There's a lot of custom intros to the word2vec algorithm online that, in my opinion, are quite unhelpful in what they choose to highlight.
So, if you're struggling with a particular one, I'd suggest moving on to some other. And if you have to go someplace else (like StackOverflow) to explain some external writeup, try to provide a link to the full original source as context for understanding what that particular author has adopted as their mental-model.
Further, if your true interest is in understanding actual word2vec implementation, studying working source code may be a better path than more abstract write-ups, for seeing what actually happens.
Although abstractly, you can think of a word-vector lookup as being the multiplication of a one-hot vector times a (count-of-vocabulary x count-of-dimensions) matrix, I've not seen popular implementations (like Google's original word2vec.c
release, or the Python Gensim library) do exactly that. So learning that form can mislead when later using, or reviewing the source code of, or implementing real code.
Instead, implementations tend to use the word-token as a key to lookup a row-number inside some sort of dict
/hashtable. (No one-hot vector is ever created – except abstractly, in the sense that a simple int
can be thought of as representing the one-hot vector with a single one at that int index.)
Then, they use that row-number to access the word's vector, from a matrix that's better considered the "input weights" that lead to a hidden-layer, rather than any "hidden layer" itself. (The "hidden layer" activations, at least in 1:1 modes like skip gram, is then that vector itself.)
That is: despite the abstract description, in implementations, no multiplication occurs. An index-lookup occurs, then a simple row-access-by-that-index occurs, and then you've got a word's vector. (And yes, it's the same result as-f there'd been a one-hot multiplication - at least in a simple skip-gram mode, where the 'input' to the network is a single context word.)

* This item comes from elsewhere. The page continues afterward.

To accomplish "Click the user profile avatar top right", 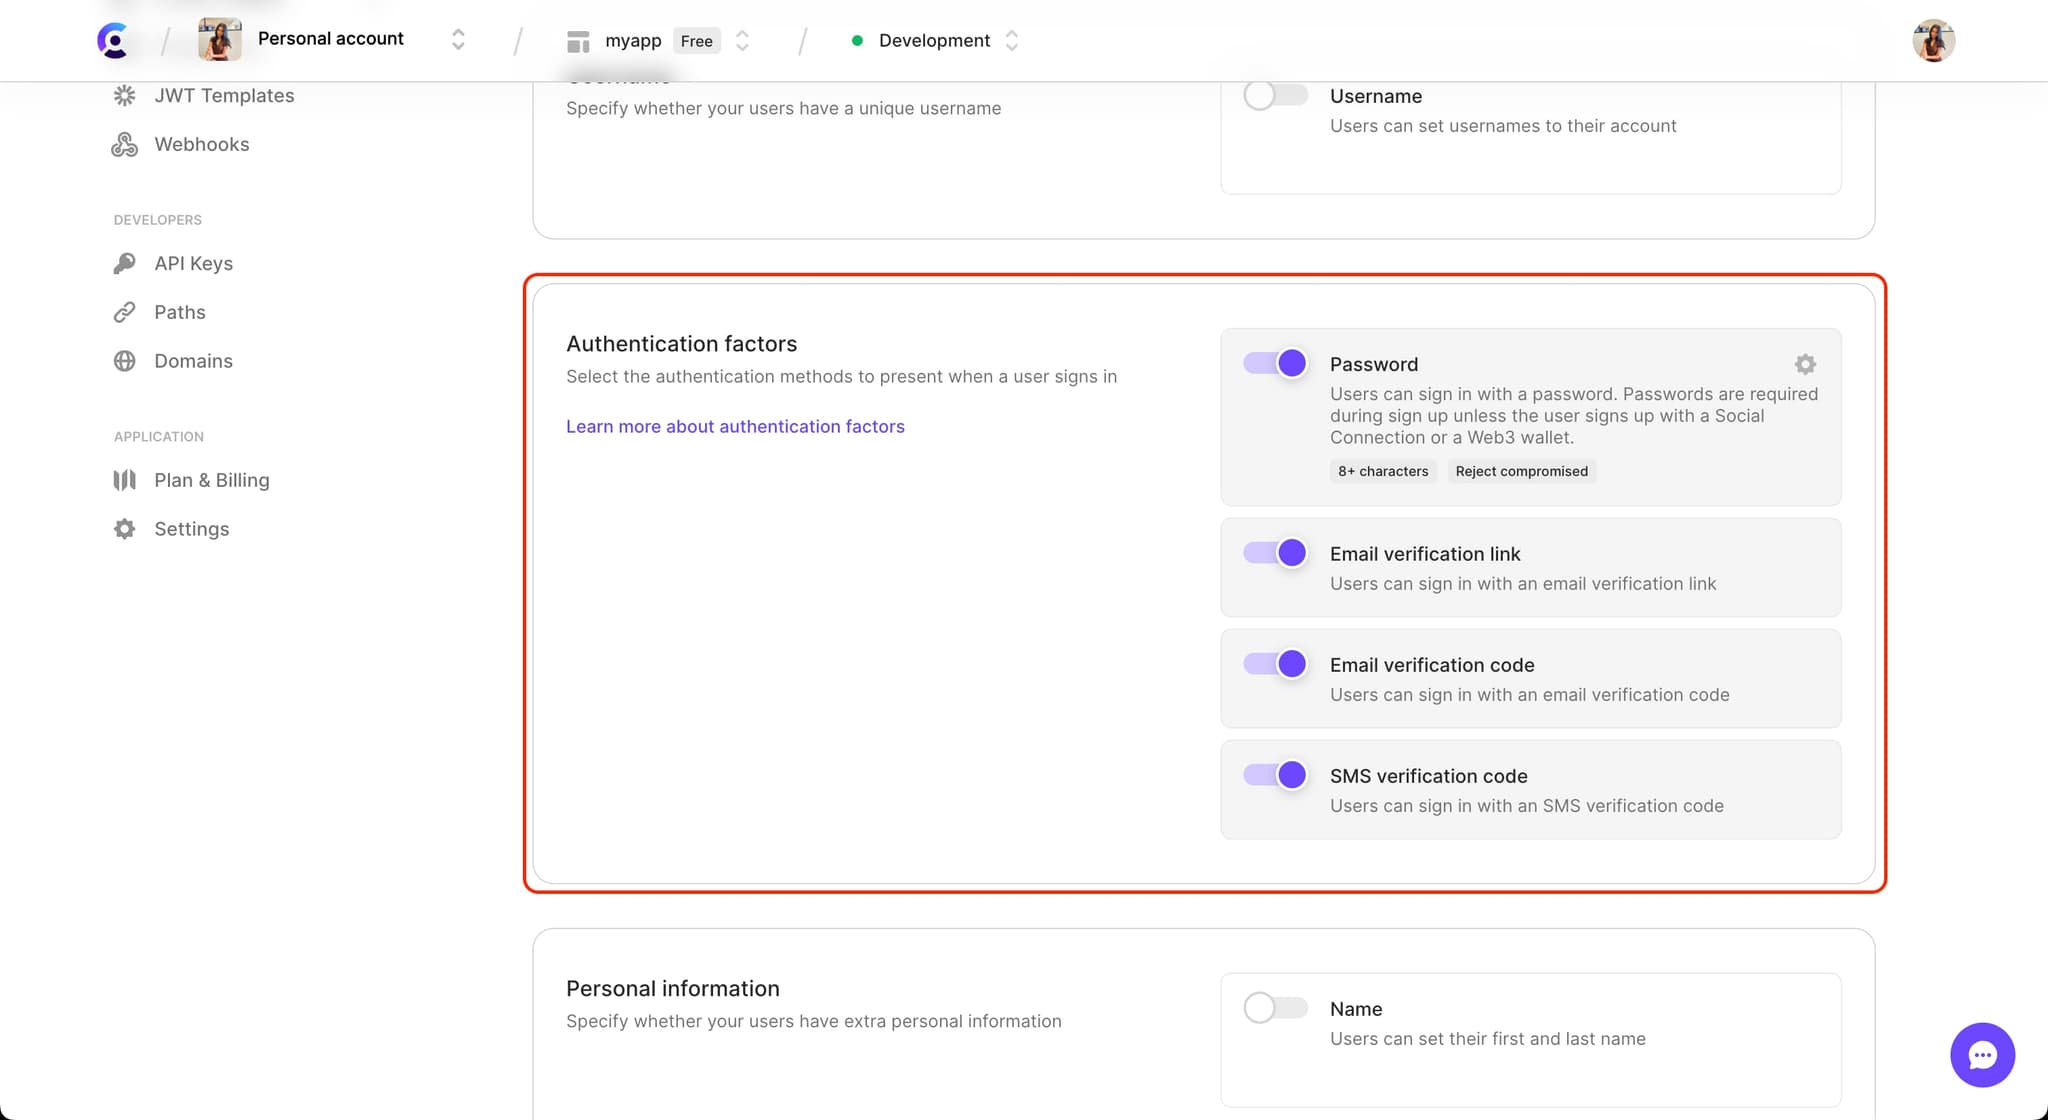I will point(1932,40).
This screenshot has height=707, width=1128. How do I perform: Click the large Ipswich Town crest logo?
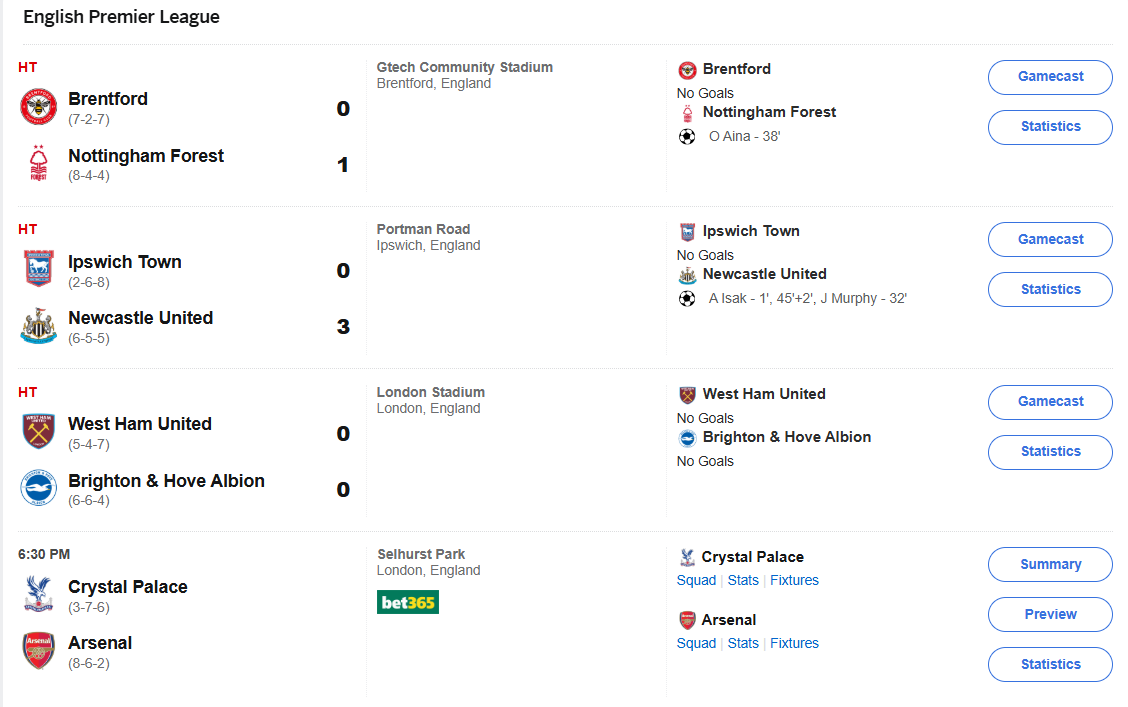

To try to map to that diagram's top (monochrome) half: you have a 5-word vocabulary, where each word has 3 dimensions. The columns of that w00 .. w24
table, with 0-based indexes {0,1,2,3,4} are the individual word-vectors. (This varies from most implementations I know, where individual word-vectors are the rows of the model's matrix.)
So, per the top (monochrome) half, you get the 3-dimensional word-vector for the 1st of 5 words by pulling the column that's w[0][0] .. w[2][0]
: rows 0-2, column 0
In contrast, per the bottom (multicolor) half, you get the 3-dimensional word-vector for the 4th of 5 words by pulling the row that's cell[3][0] to cell[3][2]
: rows 3, columns 0-2
The bottom diagram better fits the implementations I know. There, learned word-vectors – both the in-progress vectors grabbed for adjustment during training, & what's accessed at the end as final word-vectors – are more often stored as the rows of an "input weights" matrix.
That matrix can be thought of as a mapping from one-hot vectors to hidden-layer activations - but really isn't a "hidden layer" itself. And further: in a mode like "CBOW with averaging", the actual "hidden layer" activations are an average of multiple rows' values.
Of your 2 diagrams, the bottom better represents usual implementations – though again, usually no actual "multiplication by a one-hot" occurs.
Hope this helps!